Capitalism is currently undergoing its most serious crisis since the Great Depression. The solutions offered by the Right are the same as they were then: Do nothing and let the natural cycle of business (the invisible hand of the free market) straighten itself out. Well, that’s not going to work. Hoover did that for three years and had nothing to show for it. Rooseveldt’s [sic] approach of course made sense. Recessions and depressions mandate an activist state and its massive intervention, otherwise, you’re in Hell forever. But then, I’m a Keynesian, eh?

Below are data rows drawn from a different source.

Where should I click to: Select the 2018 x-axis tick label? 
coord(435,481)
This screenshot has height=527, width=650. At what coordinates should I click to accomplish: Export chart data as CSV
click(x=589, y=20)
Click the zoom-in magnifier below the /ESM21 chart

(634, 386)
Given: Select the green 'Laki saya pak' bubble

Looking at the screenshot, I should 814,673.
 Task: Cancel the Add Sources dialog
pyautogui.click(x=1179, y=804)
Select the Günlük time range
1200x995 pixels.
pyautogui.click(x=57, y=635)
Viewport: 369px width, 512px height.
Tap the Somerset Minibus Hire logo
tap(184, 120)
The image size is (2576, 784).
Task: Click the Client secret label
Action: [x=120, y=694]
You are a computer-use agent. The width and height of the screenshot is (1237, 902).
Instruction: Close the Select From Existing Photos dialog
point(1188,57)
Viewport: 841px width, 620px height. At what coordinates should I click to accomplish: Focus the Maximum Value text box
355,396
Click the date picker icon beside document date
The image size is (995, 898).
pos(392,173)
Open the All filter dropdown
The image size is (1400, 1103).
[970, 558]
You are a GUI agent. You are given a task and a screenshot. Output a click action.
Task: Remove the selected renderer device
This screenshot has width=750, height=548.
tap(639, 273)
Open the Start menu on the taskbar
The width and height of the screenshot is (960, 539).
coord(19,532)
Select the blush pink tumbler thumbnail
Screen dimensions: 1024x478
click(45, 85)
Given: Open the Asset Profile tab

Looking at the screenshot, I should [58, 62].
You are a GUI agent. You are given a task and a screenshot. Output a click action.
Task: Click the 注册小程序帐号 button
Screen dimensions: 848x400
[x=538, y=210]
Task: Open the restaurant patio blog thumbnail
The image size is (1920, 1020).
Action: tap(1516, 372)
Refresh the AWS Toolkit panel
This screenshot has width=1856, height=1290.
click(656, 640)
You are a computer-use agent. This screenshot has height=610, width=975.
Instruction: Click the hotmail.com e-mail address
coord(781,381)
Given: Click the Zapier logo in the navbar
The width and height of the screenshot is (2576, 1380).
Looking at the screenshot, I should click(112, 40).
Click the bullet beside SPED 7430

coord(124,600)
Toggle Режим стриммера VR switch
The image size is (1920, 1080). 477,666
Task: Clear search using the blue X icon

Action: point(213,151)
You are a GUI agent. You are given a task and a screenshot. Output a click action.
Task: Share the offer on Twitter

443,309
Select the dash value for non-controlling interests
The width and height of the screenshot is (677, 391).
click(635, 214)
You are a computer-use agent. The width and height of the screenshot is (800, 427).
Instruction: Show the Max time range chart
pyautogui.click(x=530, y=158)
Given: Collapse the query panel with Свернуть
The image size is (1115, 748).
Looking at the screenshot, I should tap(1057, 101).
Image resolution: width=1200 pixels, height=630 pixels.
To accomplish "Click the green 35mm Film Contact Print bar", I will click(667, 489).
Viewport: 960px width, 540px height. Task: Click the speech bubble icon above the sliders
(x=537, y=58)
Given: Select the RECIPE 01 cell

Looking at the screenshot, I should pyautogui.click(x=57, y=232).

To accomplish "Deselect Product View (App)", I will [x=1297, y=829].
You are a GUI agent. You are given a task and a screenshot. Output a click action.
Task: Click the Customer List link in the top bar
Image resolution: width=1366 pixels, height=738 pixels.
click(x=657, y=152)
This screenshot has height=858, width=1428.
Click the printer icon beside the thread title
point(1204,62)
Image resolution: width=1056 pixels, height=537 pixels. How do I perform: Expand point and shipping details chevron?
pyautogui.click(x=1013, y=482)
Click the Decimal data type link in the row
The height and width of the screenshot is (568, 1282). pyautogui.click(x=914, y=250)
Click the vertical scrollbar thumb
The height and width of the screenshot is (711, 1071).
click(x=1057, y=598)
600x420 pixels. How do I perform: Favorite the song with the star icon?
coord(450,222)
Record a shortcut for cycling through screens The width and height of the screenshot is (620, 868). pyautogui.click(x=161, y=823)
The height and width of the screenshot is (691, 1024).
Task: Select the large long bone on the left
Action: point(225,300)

First, we have a little bit of term conflation to start things off. If capitalism is defined as anything approaching the free market, then what’s happening right now in America is not a crisis of capitalism.  Corporatism, maybe.  Or the-electorate-wants-all-the-benefits-of-socialism-without-actually-paying-for-it-or-allowing-the-government-to-regulate-them-ism (aka magical-rainbow-unicorn-ism).  At any rate, the current crisis is not one of capitalism, the free market, or laissez-faire, because none of those actually exist outside of theory in America these days.

Second, Hoover was not laissez-faire by any stretch of the imagination.  Unless laissez-faire now means interventionist statism.  The difference between Hoover and Roosevelt is like the difference between Bushitler and Obamao:  it’s of degree, not kind.

Third, the solutions offered by the right are not, so far as I know, “do-nothing.”  They might be non-interventionist, but that now requires removing market impediments (which, it should be noted, is the very definition of doing something).  At any rate, most of the right’s proposals ten to be along the lines of reducing* taxes, deregulating* businesses, and reducing* spending.

There are probably other fallacies I’ve overlooked.  If so, point them out in the comments.

* Note that all of these words are verbs, which are action words.  In essence, each of these words means doing something.